Arquivo FolhaAcusadoO vereador Jaci Aguiar, alvo de acusações, pode ter mandato cassadoEle é acusado de tentativa de extorsão e falta de decoro parlamentar no caso que, no ano passado, ficou conhecido como ‘‘o escândalo do leite’’. A Comissão Especial de Inquérito (CEI), formada por cinco vereadores, que investigou a denúncia contra Jaci Aguiar, decidiu pela instauração de uma Comissão Processante (CP) que pode levar à cassação dele por envolvimento com tentativa de extorsão, falta de decoro e abuso das prerrogativas parlamentares.
O relatório final da CEI foi aprovado, naquela ocasião, pelo plenário da Câmara. A CP só não foi instaurada porque na época Jaci Aguiar não exercia mais o mandato de vereador. Suplente, ele havia devolvido a vaga ao titular Moysés Leônidas (PDT). No início deste ano, com a volta dele à Câmara - porque Leônidas assumiu o mandato de deputado estadual - a discussão retornou à pauta dos vereadores.
Caso as regras estabelecidas pelo parecer de Adyr Ferreira sejam aprovadas amanhã, a denúncia feita pelo relatório final da CEI e a sugestão de instalação da Comissão Processante (CP) será avaliada e votada na sessão da próxima terça-feira. Em votação secreta, poderão votar sobre este assunto apenas 15 vereadores. Estão impedidos os cinco membros da CEI e o vereador acusado de falta de decoro. Para aprovação da CP são necessários oito votos.

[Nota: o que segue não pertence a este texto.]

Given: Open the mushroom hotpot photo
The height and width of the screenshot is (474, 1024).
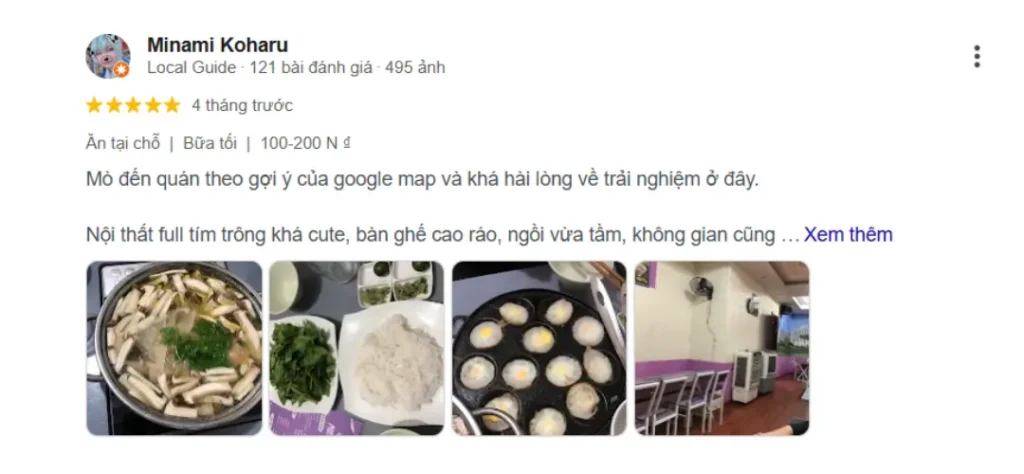Looking at the screenshot, I should coord(174,348).
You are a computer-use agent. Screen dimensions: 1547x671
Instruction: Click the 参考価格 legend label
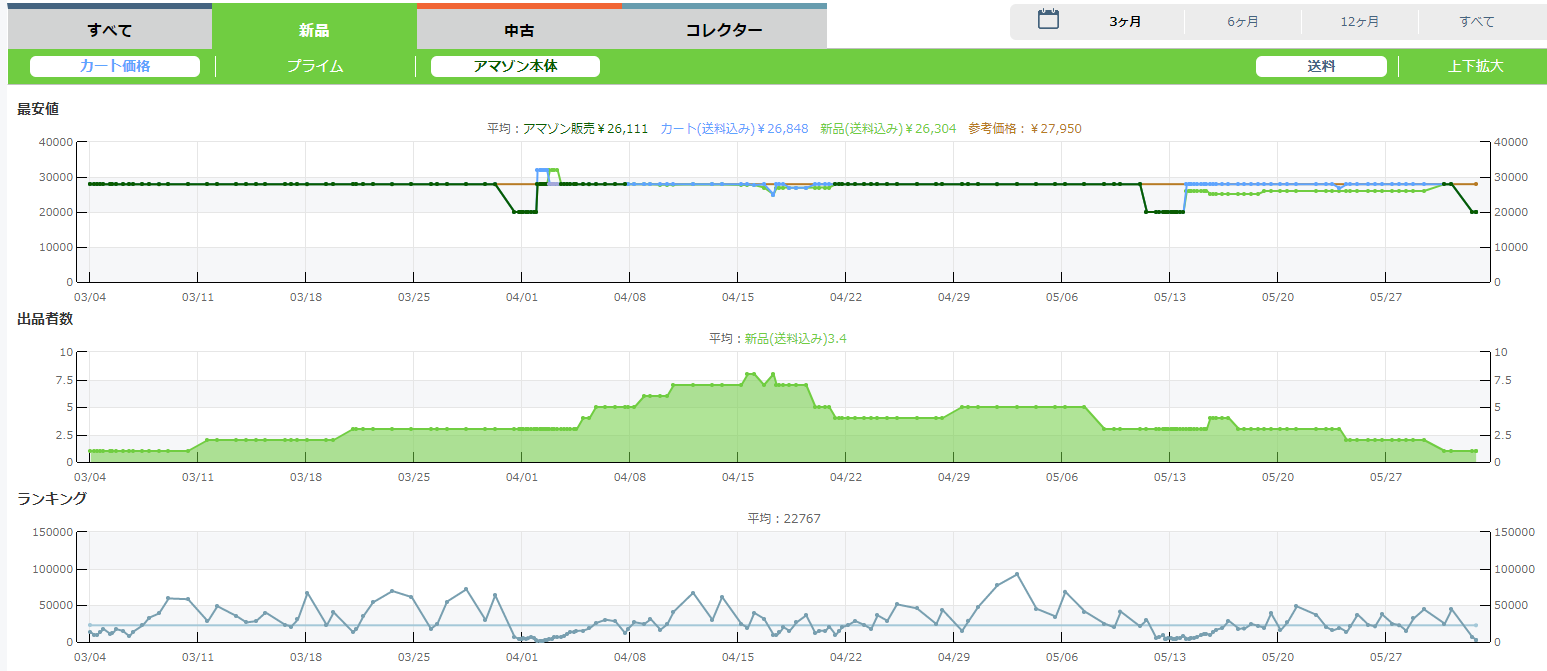tap(1024, 129)
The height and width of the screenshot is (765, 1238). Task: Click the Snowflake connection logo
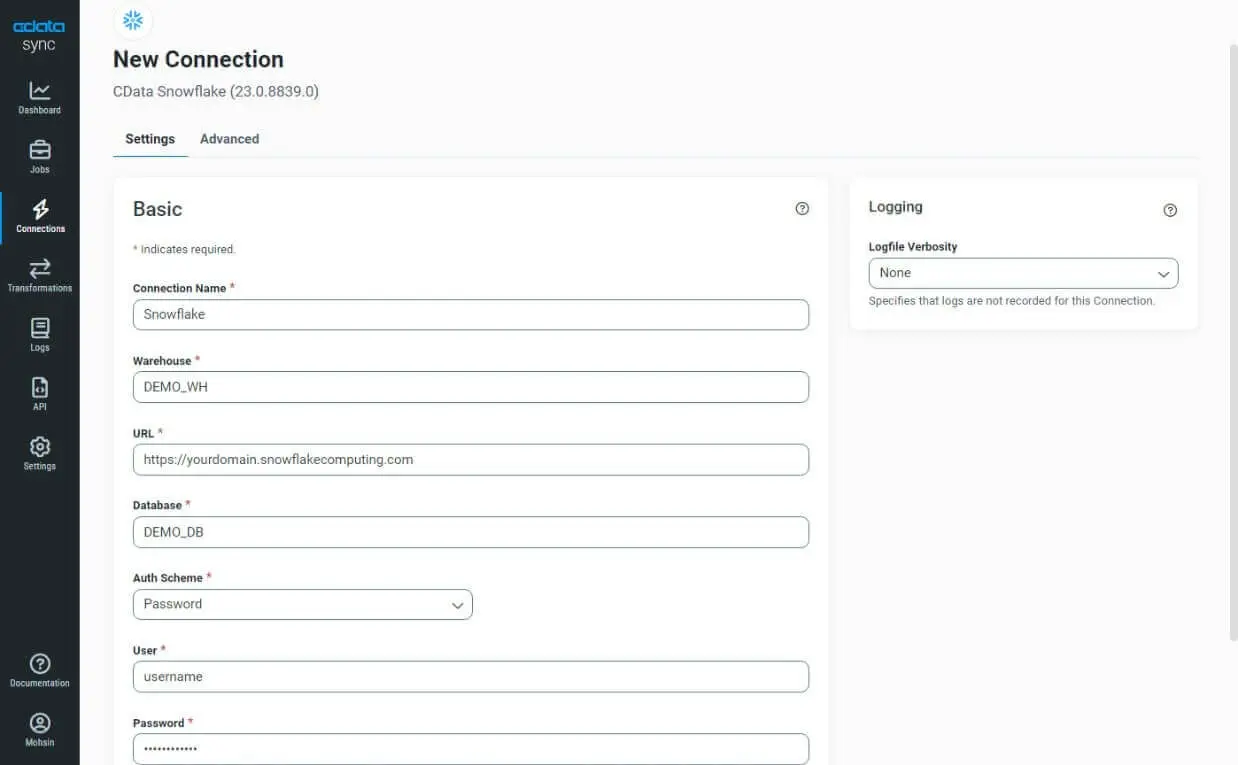133,20
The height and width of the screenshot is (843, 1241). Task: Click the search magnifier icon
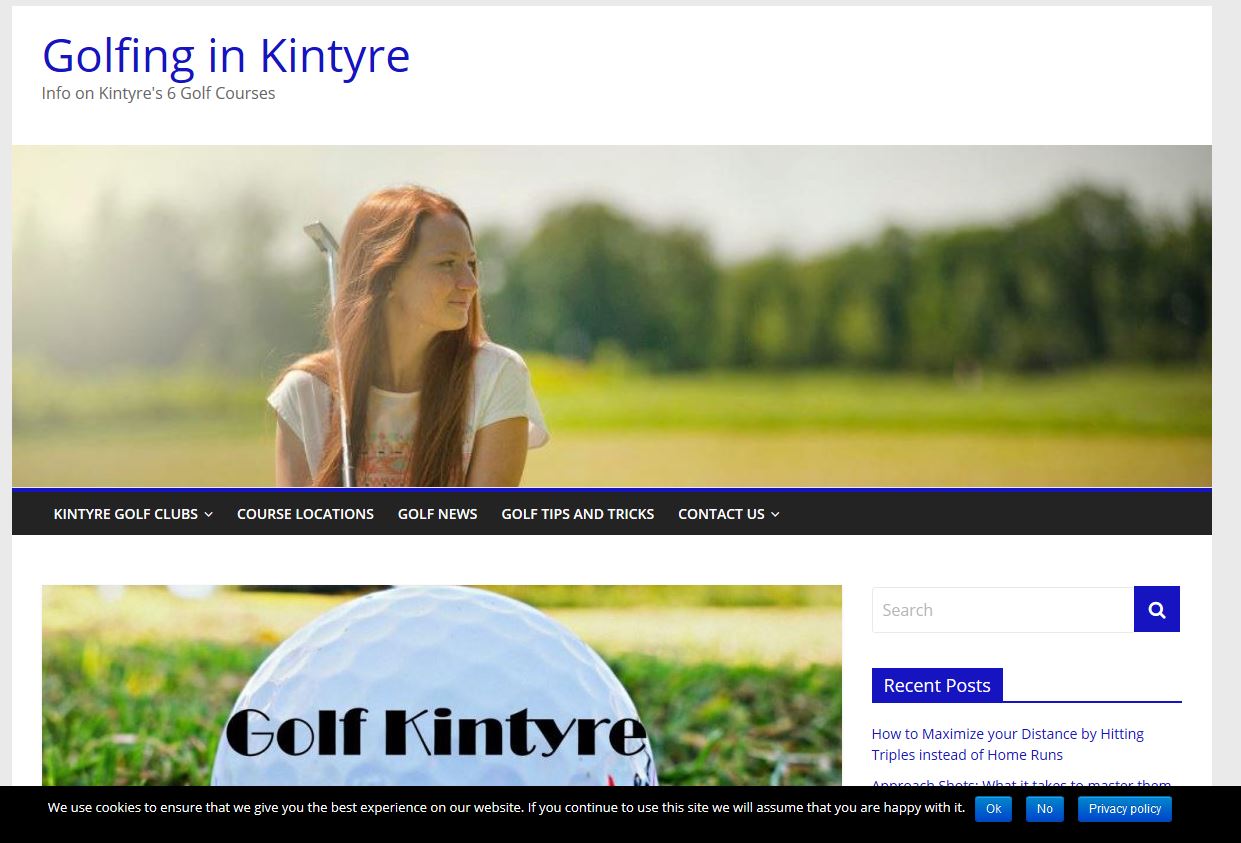pyautogui.click(x=1156, y=608)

Aprovada, a Comissão Processante será composta por três vereadores - de partidos diferentes - escolhidos por sorteio ou indicados por lideranças partidárias. Dela não poderão participar os cinco membros da CEI, o acusado e quatro membros da Mesa Diretora. Caso seja instaurada, a comissão terá 90 dias improrrogáveis para levar a votação do plenário o relatório final, que indicará a cassação do acusado ou o arquivamento do processo. O relatório da CP também poderá ser votado somente pelos 15 vereadores que não tiveram envolvimento anterior com a denúncia; excluídos portanto os membros da CEI e Jaci Aguiar.